Only an early and adapted management of these lesions makes it possible to envisage an optimal restoration of the traumatized wrist.

In front of a large traumatic wrist with normal radiography, a standardized approach is necessary to avoid serious errors. An analgesic splint and a symptomatic treatment are undertaken for 8 to 10 days before requesting a specialized clinical examination for clinical signs of ligament instability such as Watson ‘s sign indicating the subluxation of the scaphoid under the radial awning during the passage of the ulnar inclination at the radial inclination.

A high imaging balance can then be requested, usually an arthroscanner with injection of the three compartments.

If the ligament lesion is highlighted, early surgical treatment is the best guarantee of a good functional result.

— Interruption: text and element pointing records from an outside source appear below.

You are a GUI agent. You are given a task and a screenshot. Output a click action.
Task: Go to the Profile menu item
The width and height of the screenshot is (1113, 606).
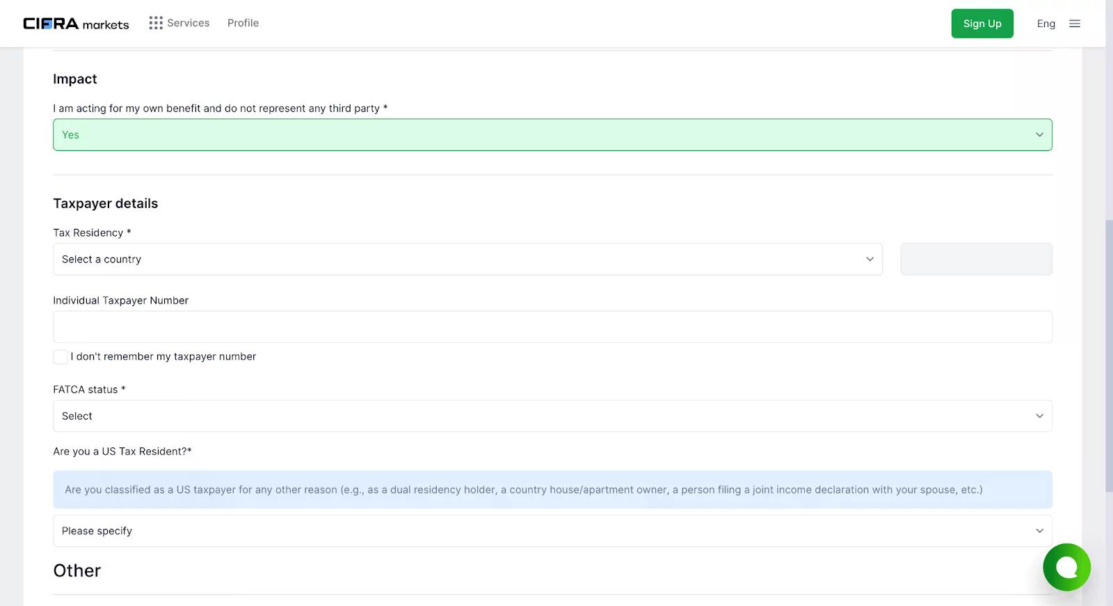pyautogui.click(x=243, y=23)
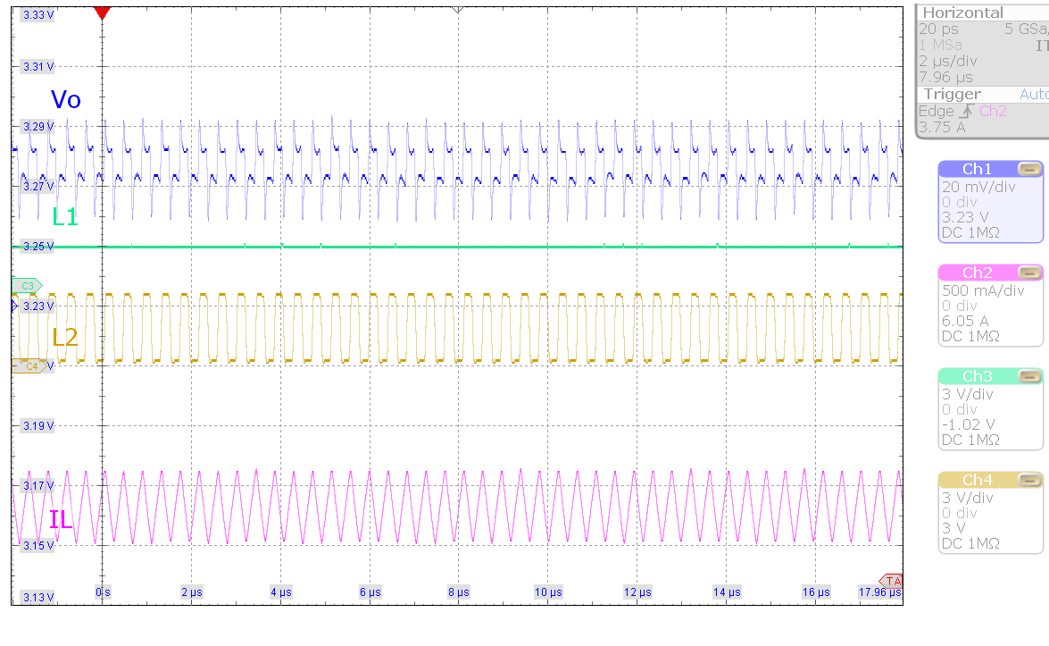Click the red trigger position marker
This screenshot has height=646, width=1049.
tap(101, 11)
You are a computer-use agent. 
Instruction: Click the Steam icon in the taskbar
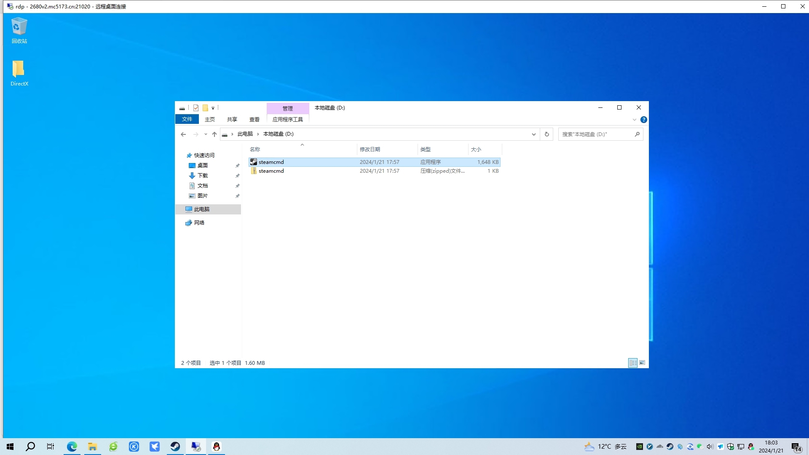point(175,447)
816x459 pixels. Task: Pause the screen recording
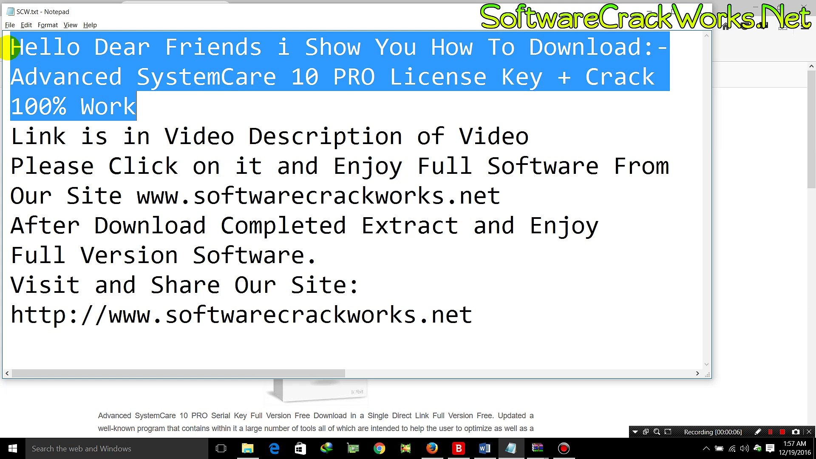pyautogui.click(x=770, y=432)
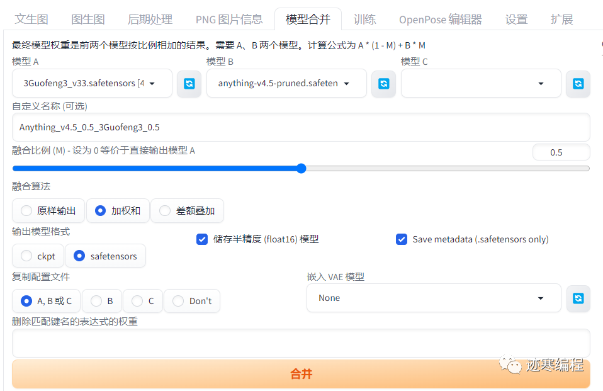Click the 合并 merge button

(x=301, y=373)
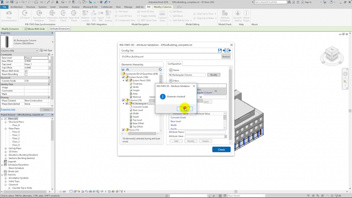Click the Interaction Check ribbon icon
This screenshot has width=352, height=198.
pyautogui.click(x=53, y=16)
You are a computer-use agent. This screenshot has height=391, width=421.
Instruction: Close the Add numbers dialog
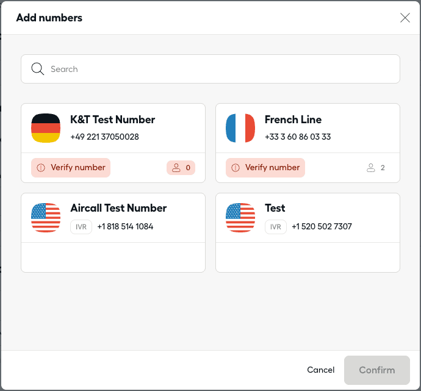[x=405, y=18]
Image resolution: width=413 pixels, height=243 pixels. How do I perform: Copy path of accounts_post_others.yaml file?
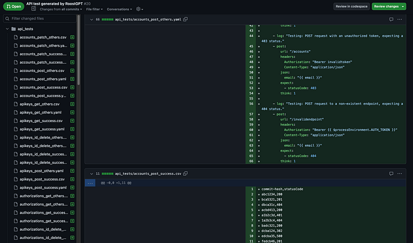[185, 19]

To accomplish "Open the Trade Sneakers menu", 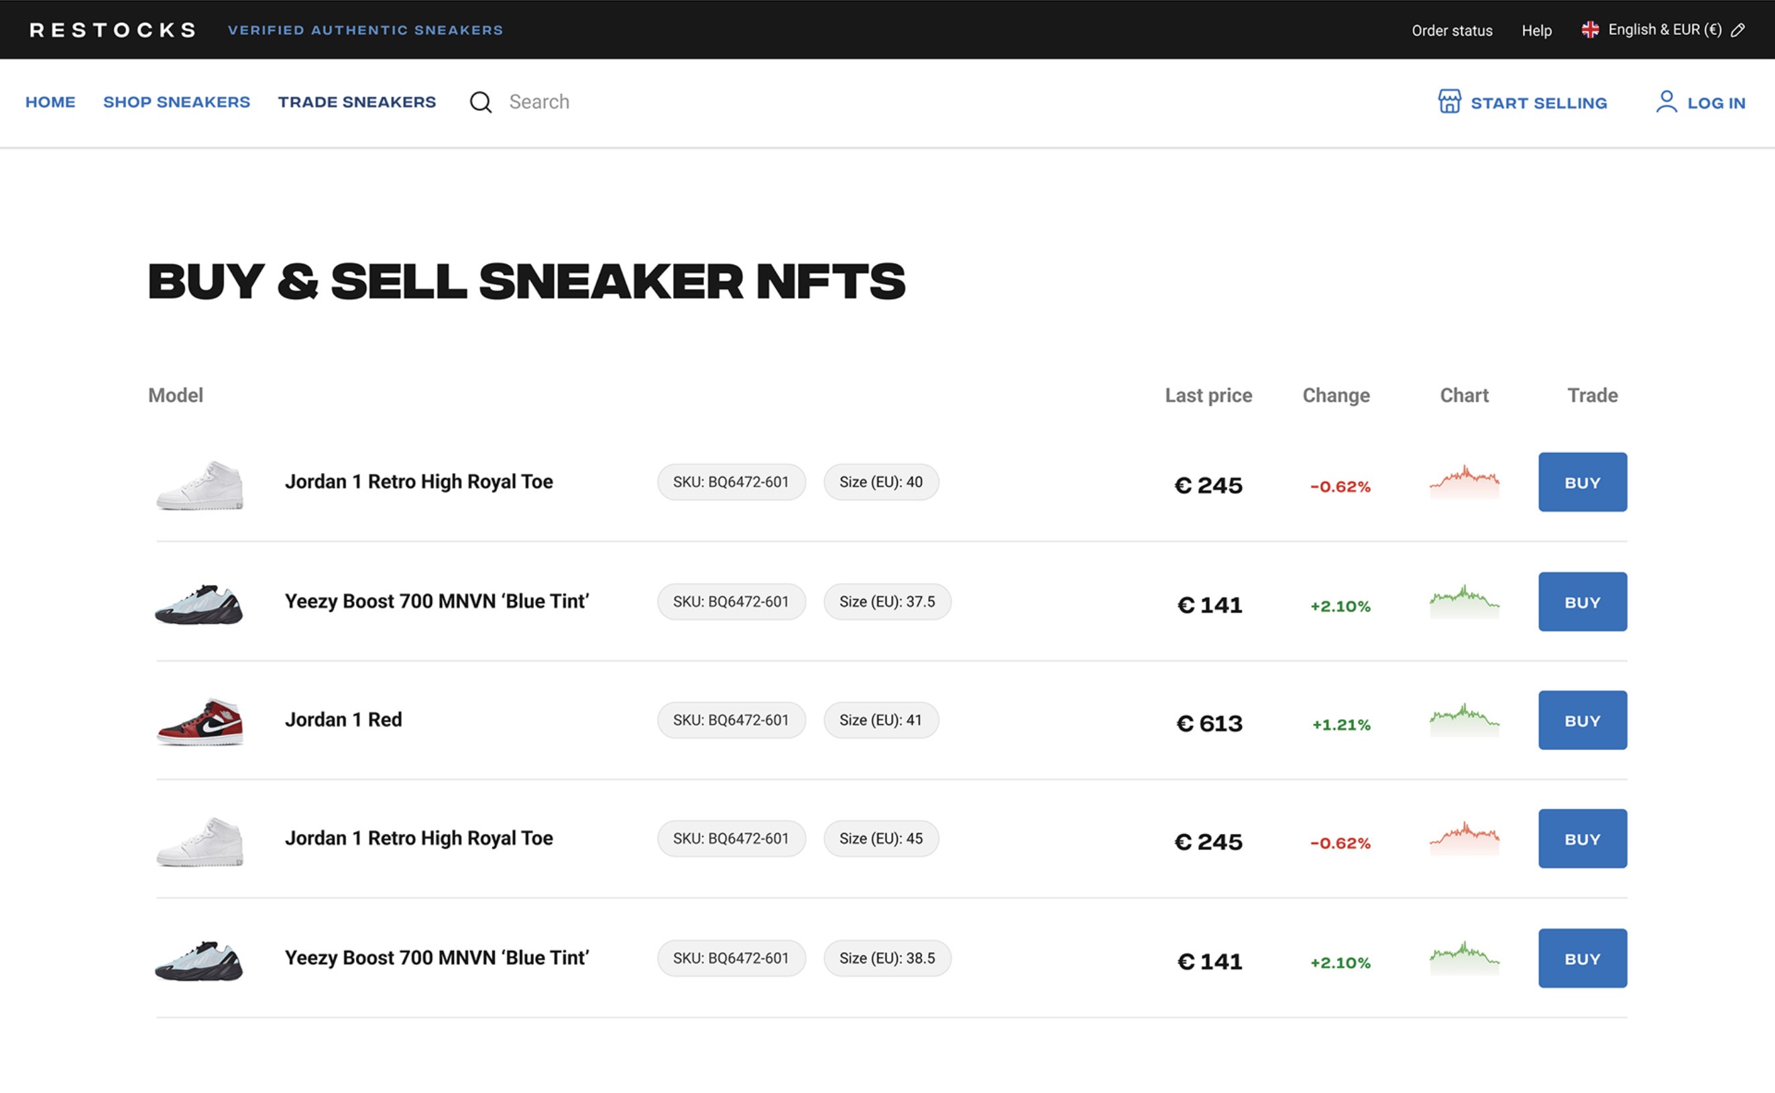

Treatment is all the more severe as the stage of the lesion is more advanced: arthroscopic broaching may be indicated in early forms, but gestures of scaphoidectomy and partial arthrodesis may be necessary, a source of sequelae which could have be prevented by early diagnosis and appropriate treatment.


The articular and ligamentary physiology of the wrist being the most complex of the joints of man, it was also the last to be elucidated. Too long the functional sequelae were trivialized, it was normal to keep pain after a fracture of the wrist and we observed arthroses of the young subject without reporting them to their causal trauma that it is bone and / or ligamentary. We were the first to demonstrate the lesional associations between fractures of the radius and lesions of the intrinsic ligaments and we now know that it is more than advisable to perform an arthroscopic assessment contemporaneous with the treatment of a fracture of the radius especially in young athletes . A lesion of the scapho-lunar ligament involves a certain arthrogenic prognosis and any lesion of this ligament must be able to benefit from an early diagnosis and an adapted treatment as soon as possible, the only guarantee of minor functional sequelae not penalizing the continuation of the career of a young athlete.